Zscaler Expands Data Sovereignty with New Canadian Control Plane, Strengthening Global Security Footprint

ZS
March 12, 2026

Zscaler, Inc. added a dedicated control plane in Canada, enabling customers to keep traffic, logging, and policy data within Canadian borders while still accessing the company’s global Zero Trust Exchange platform. The new plane is part of a broader rollout that extends the company’s decentralized architecture to several additional regions, giving enterprises in regulated markets a way to meet local data‑protection requirements without sacrificing performance or security.

The company’s architecture separates control, data, and logging planes so that sensitive information never leaves the jurisdiction in which it is required to reside. By adding a Canadian control plane, Zscaler can now offer customers in Canada and other regions the ability to keep data and logs in‑country while leveraging the same cloud‑native security services that power its global platform. This capability is designed to satisfy Canada’s strict privacy and data‑residency laws and to provide a competitive edge over vendors that rely on shared global control planes.

Zscaler’s expansion comes amid strong financial momentum. In the second quarter of fiscal 2024, the company reported revenue of $525 million, up 35% year‑over‑year, and billings of $628 million, up 27% year‑over‑year. In the fourth quarter of fiscal 2024, revenue reached $593 million, up 30% year‑over‑year, and billings rose to $911 million, up 27% year‑over‑year. The company’s gross margins have remained robust at around 80‑81%, underscoring the scalability of its cloud‑native model.
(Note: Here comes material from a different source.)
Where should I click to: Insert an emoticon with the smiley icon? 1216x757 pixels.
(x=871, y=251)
The new Canadian control plane is positioned to capture additional revenue from regulated sectors such as financial services and government agencies, where data residency is a critical requirement.
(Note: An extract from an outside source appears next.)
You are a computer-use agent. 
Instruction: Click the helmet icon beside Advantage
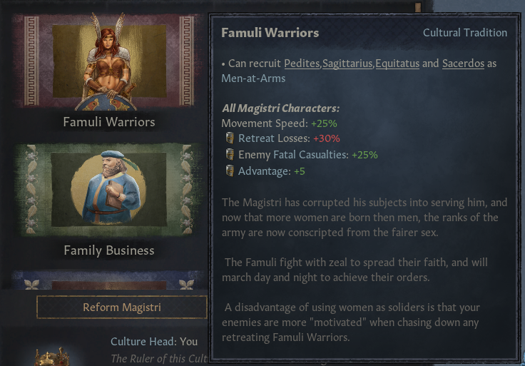coord(230,171)
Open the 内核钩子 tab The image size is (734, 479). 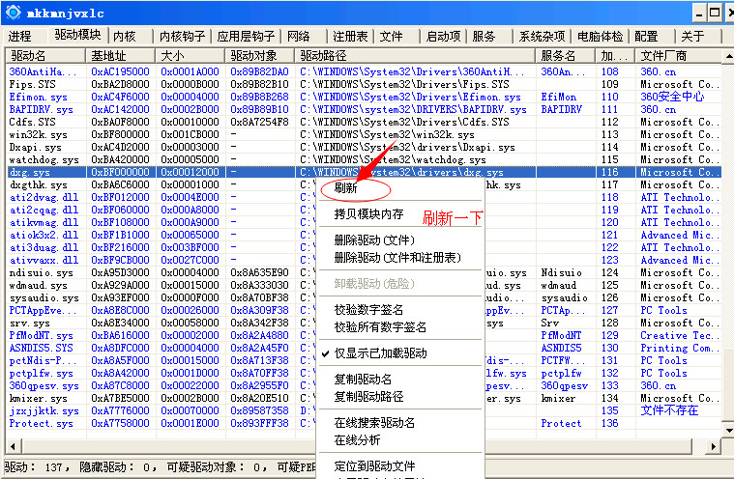[182, 36]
Strategically, the move strengthens Zscaler’s competitive position against legacy appliance vendors and cloud‑native rivals that rely on shared global control planes. By offering true digital sovereignty, the company can attract customers who need to keep data in‑country, thereby expanding its addressable market in highly regulated regions. The expansion also supports Zscaler’s broader strategy of decentralizing its architecture to deliver resilience, compliance, and performance at scale.
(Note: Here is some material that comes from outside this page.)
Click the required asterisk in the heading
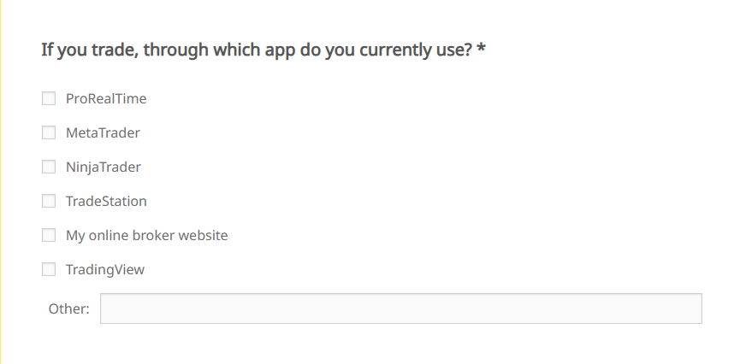 482,50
Management emphasized the importance of local data control. Chief Reliability Officer Misha Kuperman noted, “The true measure of a security cloud isn’t just global performance, but its ability to adapt to local realities. Effective data sovereignty requires customers to have verified authority over their data residency, telemetry and control data plane data. By separating control, data, and logging planes with a decentralized architecture, Zscaler enables customers to align with strict local sovereignty requirements while maintaining the resilience and availability needed for global business continuity.”